Comparaison USA-UE du taux de croissance des PIB
L’examen du taux de croissance du PIB des Etats-Unis avec un échantillon de pays membres de l’UE au développement économique comparable montre un dynamisme économique supérieur des premiers et ce, sur la période 1995 à 2021. Sur cette période, seule la Suède présente un taux de croissance très légèrement supérieur à celui des Etats-Unis. Pour expliquer cet écart trois axes sont en général avancées : l’accumulation du capital, le progrès technique, l’évolution de l’emploi.
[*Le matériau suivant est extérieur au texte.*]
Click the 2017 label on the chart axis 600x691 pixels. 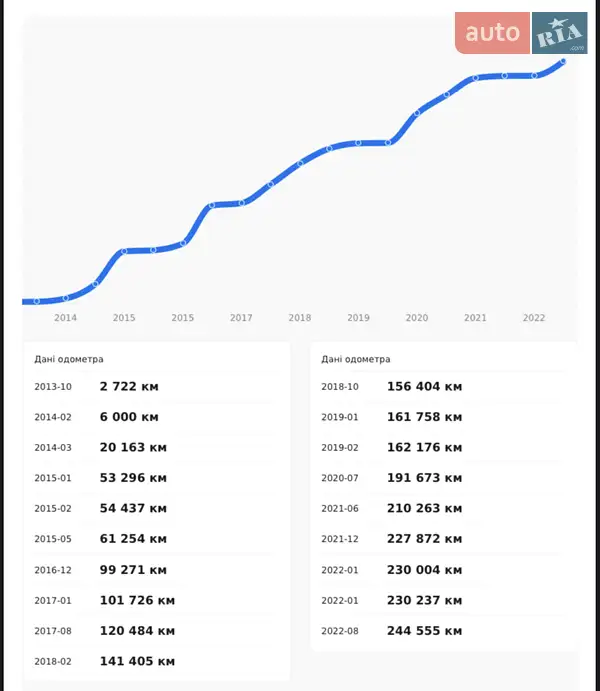pos(241,318)
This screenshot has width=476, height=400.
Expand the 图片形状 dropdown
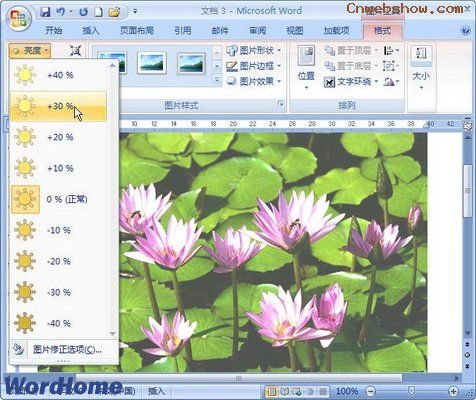254,50
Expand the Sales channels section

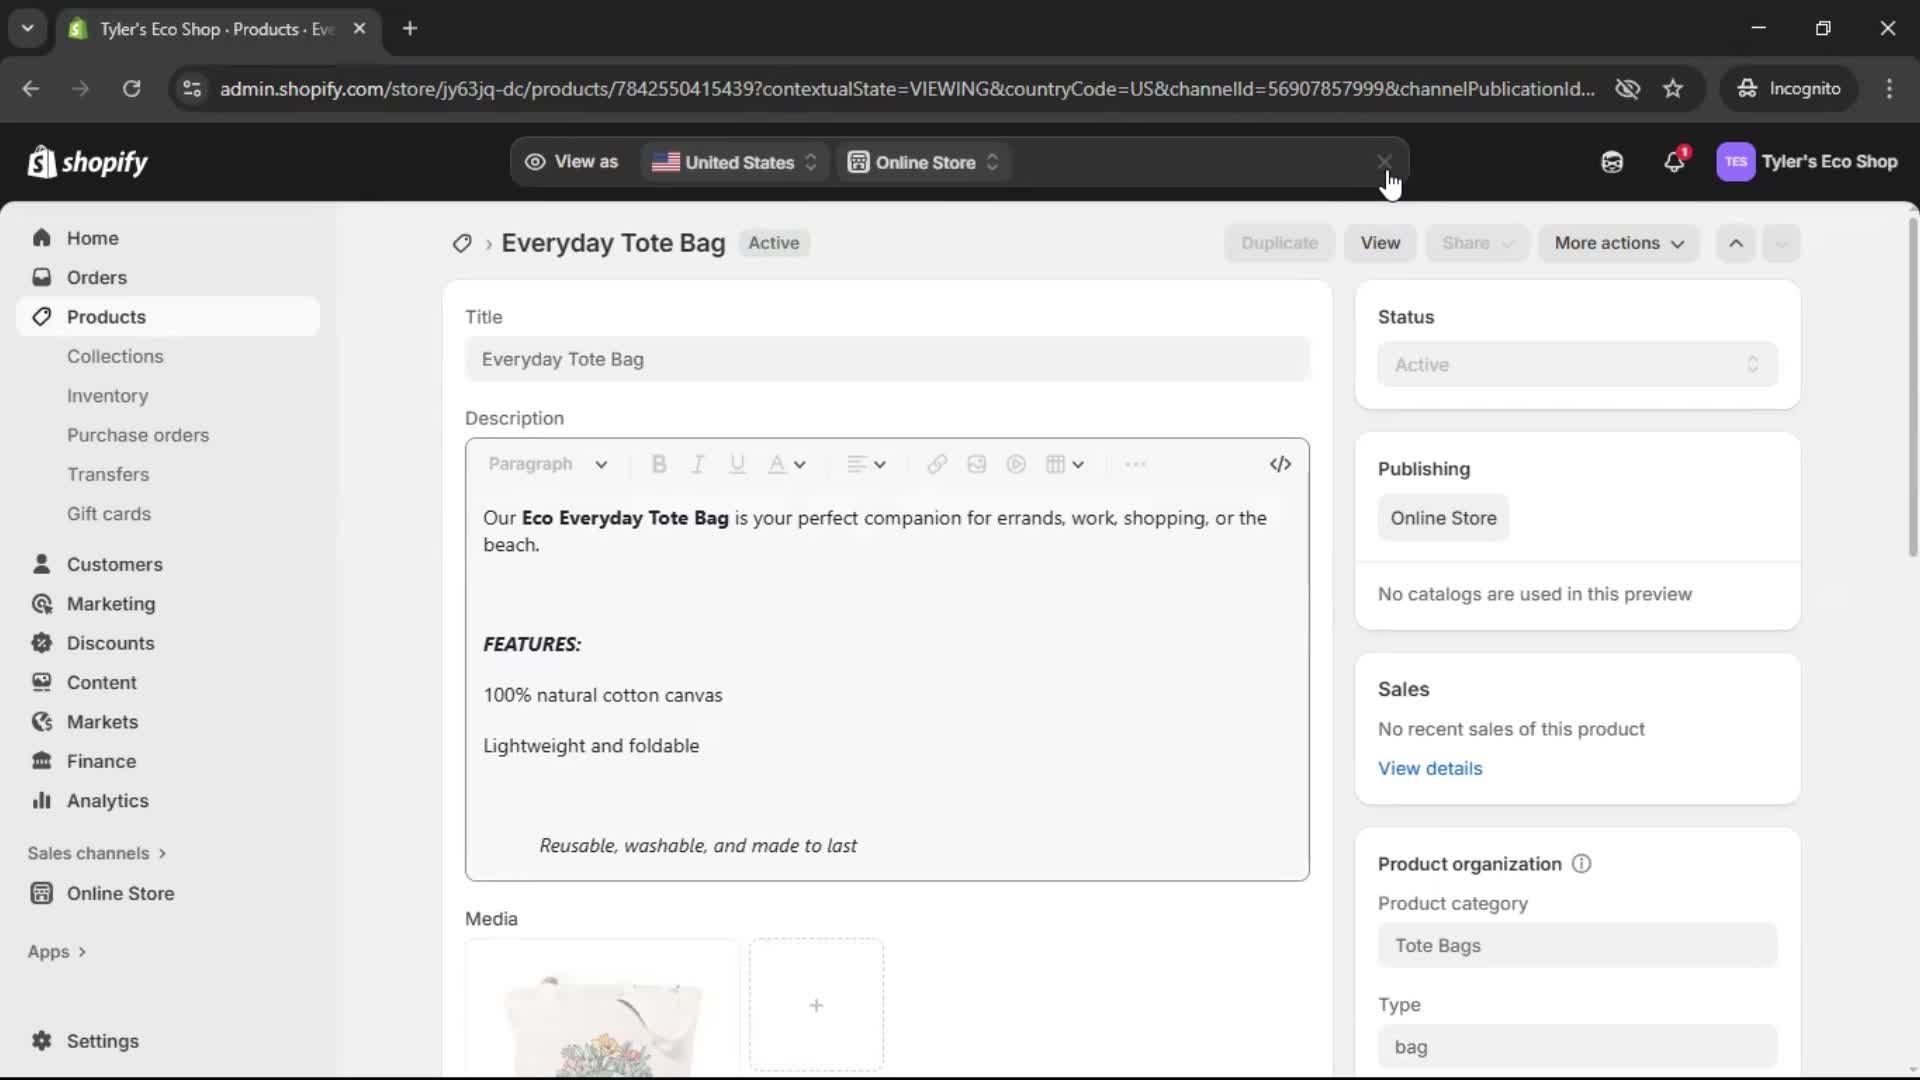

PIB volume | 1995-2021 | par an | Ecart USA en point de % |
---|---|---|---|
États-Unis | 84% | 2,4% | |
Allemagne | 38% | 1,2% | -1,15 |
Espagne | 56% | 1,7% | -0,66 |
France | 46% | 1,5% | -0,93 |
Italie | 12% | 0,4% | -1,95 |
Suède | 85% | 2,4% | 0,01 |
Source : OCDE
Focus sur l'accumulation du capital
En ce qui concerne l’accumulation du capital, les ratios de gestion mesurant la marge brute (Excédent brut d’exploitation) et la capacité d’autofinancement (Epargne brute) sont examinés afin de voir s’il existe des différences essentielles dans les conditions d’exploitation des sociétés non financières. En effet, une accumulation de capital supérieure doit se traduire par un taux de marge et une capacité d’autofinancement supérieurs, permettant de financer des investissements supérieurs. En moyenne de 1995 à 2021 le taux de marge des Etats-Unis est inférieur à celui de l’ensemble des autres pays sélectionné.
Source : Eurostat, OCDE
Le même constat vaut pour la capacité d’autofinancement des sociétés non financières. Et donc, sans surprise, l’accumulation brute du capital a été plus faible aux Etats-Unis que dans les autres pays de notre échantillon
Source : Eurostat, OCDE
En revanche la consommation de capital fixe, qui correspond à la dépréciation subie par le stock d'actifs fixes au cours de la période considérée par suite d'usure normale et d'obsolescence prévisible ou de dommages accidentels pouvant être considérés comme normaux, est moins importante aux Etats-Unis. De ce fait l’accumulation nette de capital fixe est plus favorable.
Source : OCDE
Pour préciser le rôle de cette accumulation de capital, le rapport Capital fixe sur PIB a été calculé de 2000 à 2021 (années disponibles pour l’ensemble de l’échantillon)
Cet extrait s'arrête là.